TV personality and real estate investor

Tarek Gustave El Moussa (born August 21, 1981) is an American real estate investor and TV personality widely known for co-hosting HGTV's Flip or Flop alongside his then-wife Christina Haack. The pair found success flipping houses as an alternative to their previous business of selling real estate, which took a hit during the 2008 financial crisis.

== Early life ==
Tarek Gustave El Moussa was born on August 21, 1981, to a Lebanese father, whose family migrated to Egypt, and a Belgian mother, in Long Beach, California. In 2000, he graduated from Sunny Hills High School in Fullerton, California. He has an older sister.

== Career ==
El Moussa got his real estate license in 2002, at the age of 21. He had a lucrative career selling real estate until the 2008 financial crisis, when the business he shared with his then-wife, Christina Haack, began to struggle. At that time, the couple had no choice but to give up their $6,000/month home to move to a $700/month apartment. The pair then ventured into a new real estate strategy - flipping houses. During their first flip, El Moussa submitted an audition tape to HGTV that followed the pair's process of flipping a house. The network picked up the show, which has seen a popular 10-season run, with season 10 premiering on HGTV in December 2021.

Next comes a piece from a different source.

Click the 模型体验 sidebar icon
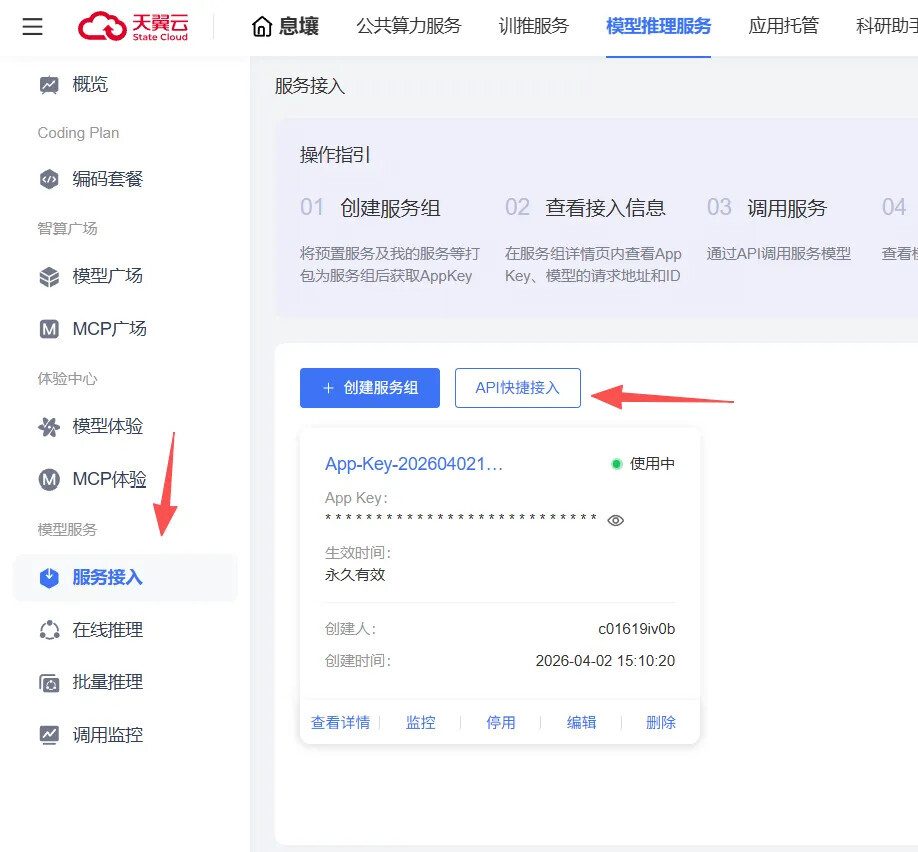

Despite the couple's divorce, they continued working together on Flip or Flop, with Tarek saying to People, "From the beginning, HGTV has shown Christina and me tremendous support and we are excited to go out there and flip many more houses for Flip or Flop."

In 2020, El Moussa launched a second HGTV show, Flipping 101 with Tarek El Moussa, in which he serves as a mentor to novice house-flippers. On December 2, 2022, he and his second wife Heather Rae shared a first look at their 2023 show The Flipping El Moussas, which premiered on March 2, 2023.

== Personal life ==
He married Christina Haack in May 2009. The couple met while working at a real estate office, later entering into business together. Their daughter was born on September 22, 2010. Their son was born on August 20, 2015. In 2013, Tarek was diagnosed with thyroid cancer. A Flip or Flop viewer, nurse Ryan Read, "noticed that at certain angles, at certain times, it just caught my eye that Tarek had a lump on his throat" and contacted producers. Tarek has been in remission since 2014. Tarek and Christina divorced in 2018.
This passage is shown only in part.